These studies confirmed the need for urgent restoration and remedial actions in the form of:[5]

Desilting of the lake is to eliminate contaminants
Stop all encroachments of the lake with suitable fencing
Only storm water should be allowed into the lake
Army units should discontinue effluents from cattle house wash, cowdung wash and army mess wash and consider installation of a biogas plant.
Plastic bags to be prevented from draining into the lake
Sewage/manholes at identified locations to be closed.
Drain water from slum around the lake to be treated before draining into the lake. Preferably, connect the slum storm water and wastewater drain to the nearby Cox Town sewage drain as it is close to the slums
Prohibit submergence of idols during the festival season
Remove all slum dwellers from region
Cultivate and harvest fishes and aquatic plants to deplete the nitrogen and phosphate content
Restoration works

Twilight, Halasuru Rock, Bangalore – J B MacGeorge, 1917
Restoration works, listed below, have resulted in improvements in the lake environment.[3][4][2]

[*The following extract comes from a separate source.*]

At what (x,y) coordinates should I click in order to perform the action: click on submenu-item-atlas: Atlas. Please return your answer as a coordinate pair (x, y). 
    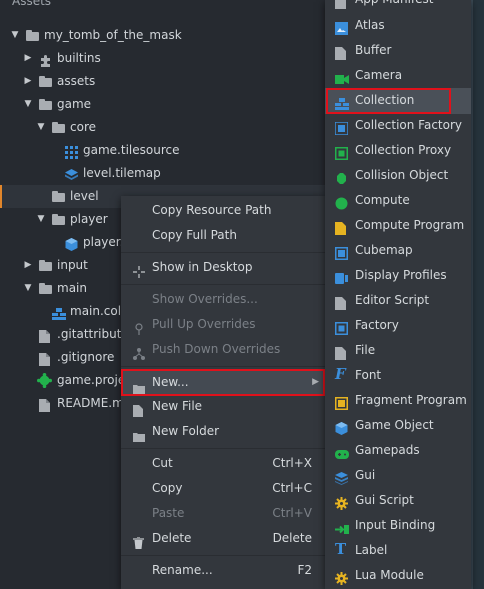
    Looking at the image, I should click on (398, 26).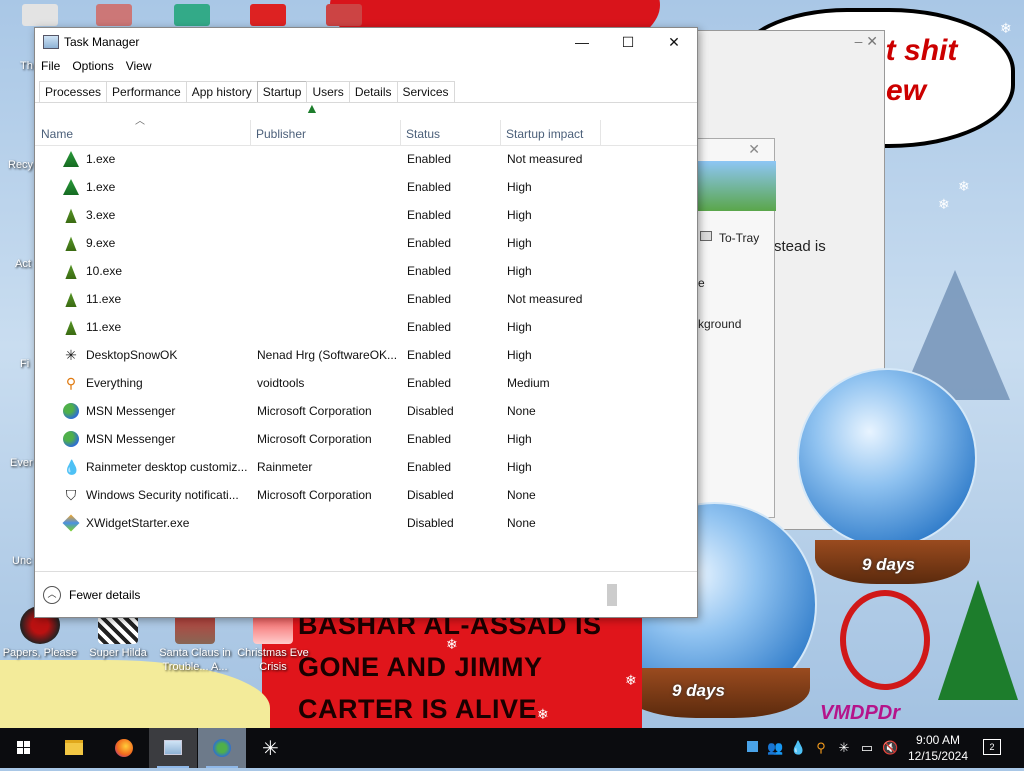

Aeration of wastewater that is led into the lake
Park and swimming pool improved
Desilting of the lake bed and thus increasing depth and the capacity of the lake
Installation of silt traps at the mouth of the storm water inlets
Diversion of underground sewages lines from the eastern part of the City through 900 mm pipes bypassing the lake
Restoration of Aquatic life by introduction of fish species natural to the lake and induction of suitable water plants
Chain–link fencing to prevent people dumping garbage into the lake
Boat training facility of Madras Engineering Group (MEG) improved
Access to public from 9 am to 6 pm with holiday on Wednesday
It is reported that cleanliness drive has breathed new life to the lake.[2]